In Wolters v The University of the Sunshine Coast [2013] QCA 228, a decision delivered by the Court of Appeal of the Queensland Supreme Court yesterday, their Honours unanimously decided that the University should (through its Vice Chancellor) have reprimanded and counselled an employee about the bullying of a more junior employee.

The case proved expensive for the University. Although the appellant Ms Wolters had a pyrrihc victory at first instance (a $100 nominal damages award), on appeal she was awarded $364,008.06 plus costs. 

The court found that "…to discharge its duty of care, the respondent, via Professor Thomas, ought to have reprimanded Mr Bradley" in connection with his earlier treatment of another employee.
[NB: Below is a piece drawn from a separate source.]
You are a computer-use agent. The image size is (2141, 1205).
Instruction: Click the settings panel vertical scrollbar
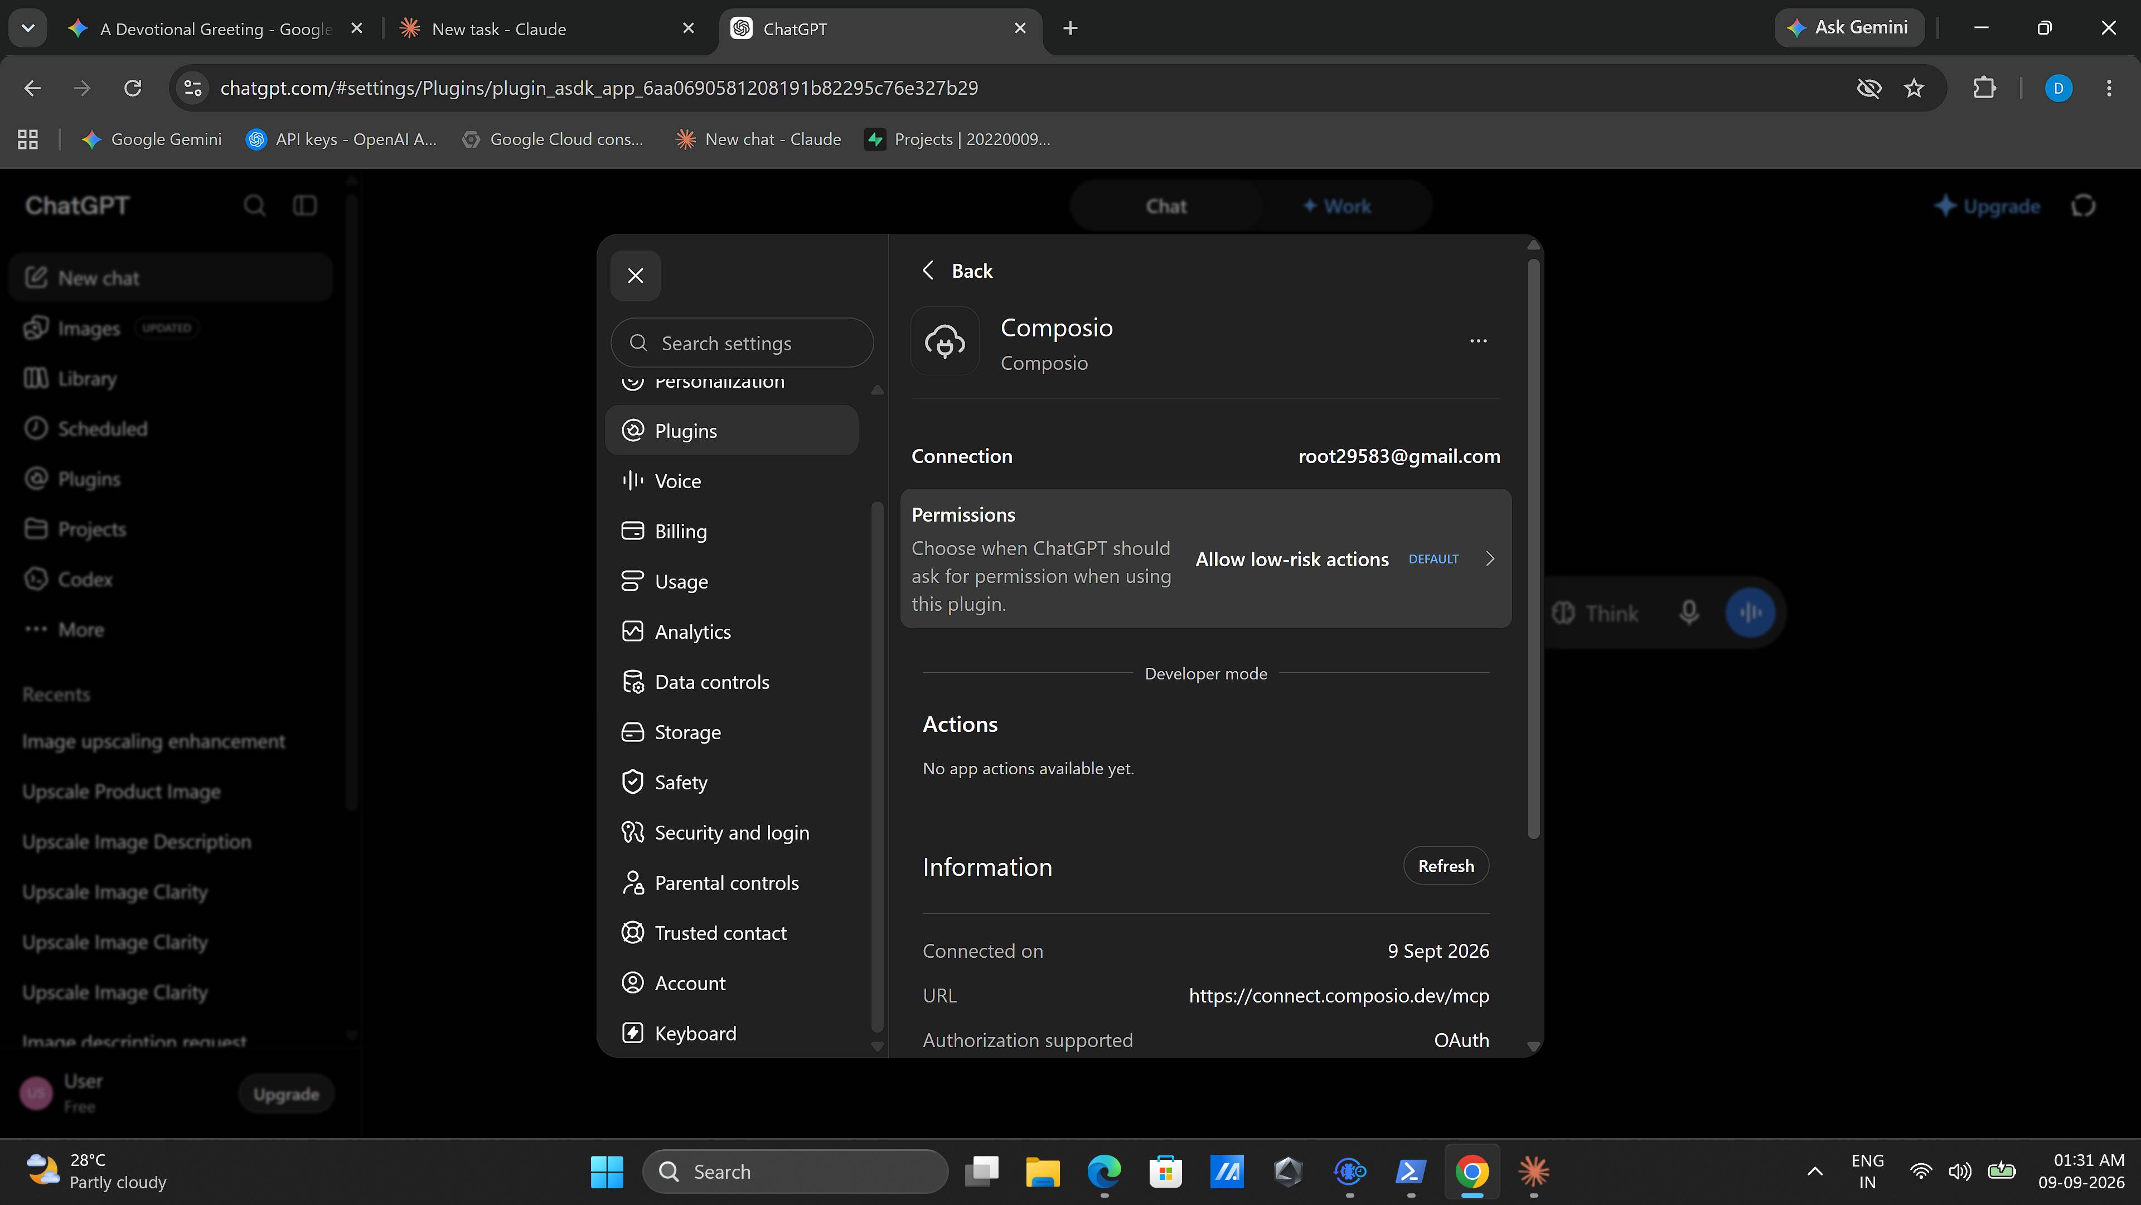(x=1533, y=549)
The judgement further found that "…it was more likely than not that had the respondent taken appropriate action to reprimand and counsel Mr Bradley, the incident with the appellant would not have occurred".

This case is not only an important one in clarifying the employer's duty of care in the workplace, it may also prove to be a pivotal one in the development of the emerging specialty of education law.

In this connection, if a university owes a duty of care to protect its employees, it almost certainly has a similar duty of care to its students. 

Thus the decision in this case suggests universities may also need to review the manner in which it responds to student complaints about the way they have been treated by their teacher.